A few companies are leveraging technology to address both fraud and corruption, Pollard says. For example, they might install software to detect fraudulent transactions undertaken to remove money from the company for a bribe. Another application: using technology to review T&E reports for red flags on inappropriate payments to government officials.

Hiring outside experts can also help ease the compliance process. Although a company’s employees usually—and not surprisingly—have the greatest knowledge about its inner workings, they may lack the expertise needed to, for example, “understand how risks materialize into improper payments,” Pollard says. For instance, what transactions could an employee use to get money out of the company to pay bribes? An outside expert should be able to shed light on this type of question.

Technology and specialist advice may require some investment, but it can pay off in more than just an ability to avoid fines. Looking more broadly, rooting out corruption across the business environment should not only improve the health of the economy overall but also benefit those companies recognized as playing by the rules. The potential damage to an organization’s reputation, should its shareholders or customers find that it’s been out of compliance with applicable regulations, weighs on executives’ minds, says Ian Goldsmith, financial services solutions architect with Axway. With increasingly gun-shy investors evaluating their portfolios more closely than ever, any whiff of wrongdoing can cause share prices to drop like a rock. Goldsmith notes: “The big deterrent is the reputational risk.”

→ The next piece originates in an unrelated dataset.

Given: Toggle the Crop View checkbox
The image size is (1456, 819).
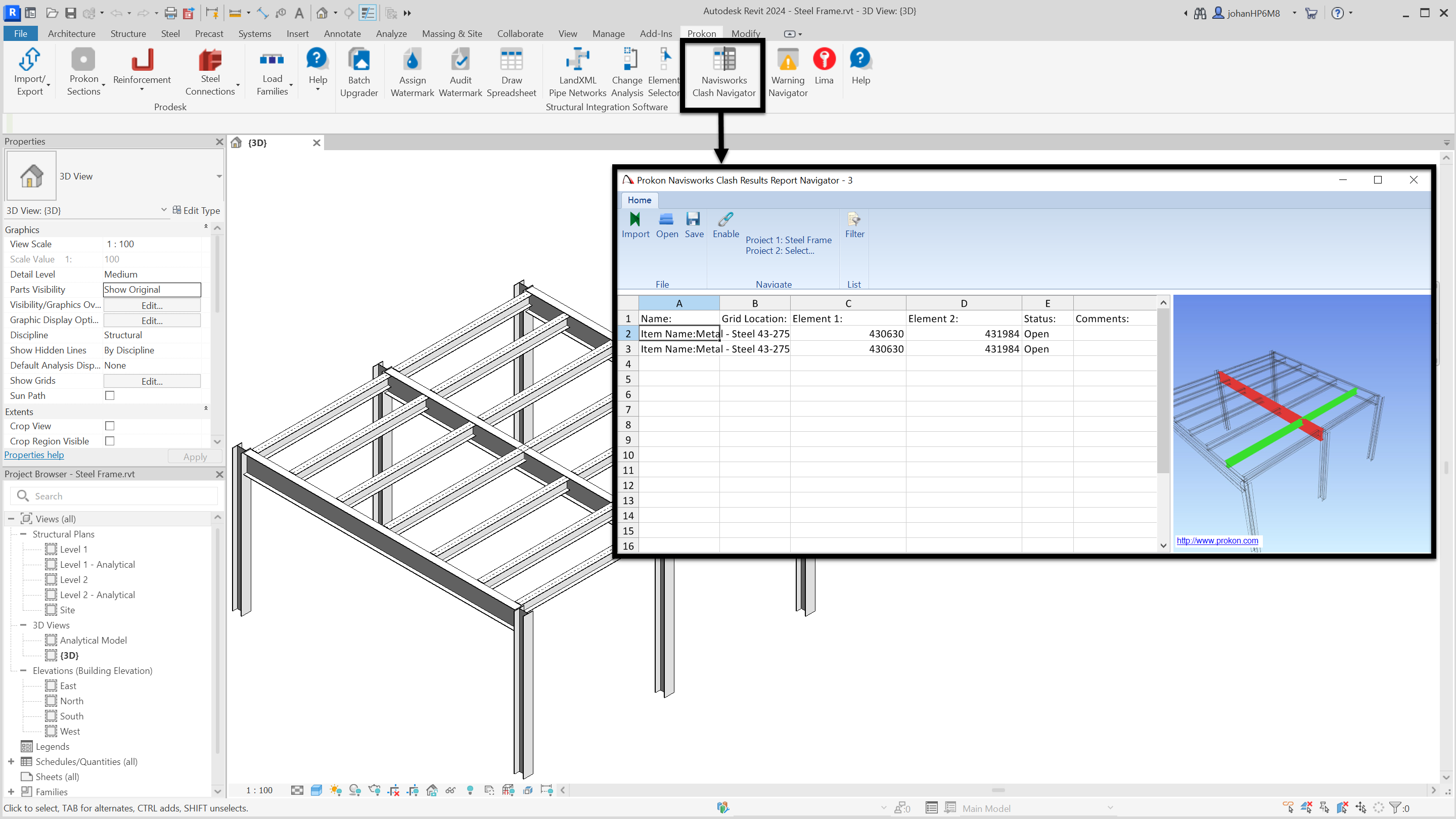Looking at the screenshot, I should point(110,426).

Most corporate loans come with numerous covenants borrowers must meet to avoid default. Violating one, even inadvertently, can trigger a cascade of negative consequences. For instance, a default on one loan may lead to defaults on any other lines of credit a company has, increased fees and penalties and negative publicity. In the worst case, a bank may decide to demand immediate repayment. Despite the risks, few companies give loan compliance the attention it deserves. It’s not difficult to understand why. “The debt agreements are densely worded, legal agreements that run maybe 50 pages,” says Jeff Wallace, co-founder of Debt Compliance Services. Some covenants may reach deep into an organization. For instance, one might stipulate that any asset sales over a certain amount need to be approved to the bank. That means a plant manager who sells old equipment for thousands of dollars without notifying the bank puts the company at risk of a technical violation. “To the bank, he sold collateral,” Wallace says.

Debt is one of a number of niche areas in which vendors are looking to take away the pain of staying compliant. New technology solutions, such as those offered by Debt Compliance Services, can help reduce the time and manual effort needed to meet covenants or requirements.

“It’s a huge benefit,” says Christine Sacco, chief financial officer and treasurer with Smart Balance, a $365 million food products company. If the company didn’t work with Debt Compliance, it would have to keep a paper copy of a credit agreement in a central place within the firm, Sacco says. Moreover, it wouldn’t be unusual for the document to sport dozens of sticky notes detailing, for instance, a conversation with the lender to clarify a specific provision. “Other people at the company that might benefit from knowing that don’t find out,” Sacco says.

Now, anyone who needs access to the document can get it electronically, even if he or she is away from the home office. Instead of paper sticky notes, the software allows for the inclusion of comments, ensuring that everyone is looking at the same information.

And, the hyperlinks allow Sacco or a colleague to easily find any provisions they’re looking for. Say the company is considering an acquisition. Sacco can query the application to find all covenants that might impact the acquisition process. “It gives CFOs peace of mind,” Sacco says.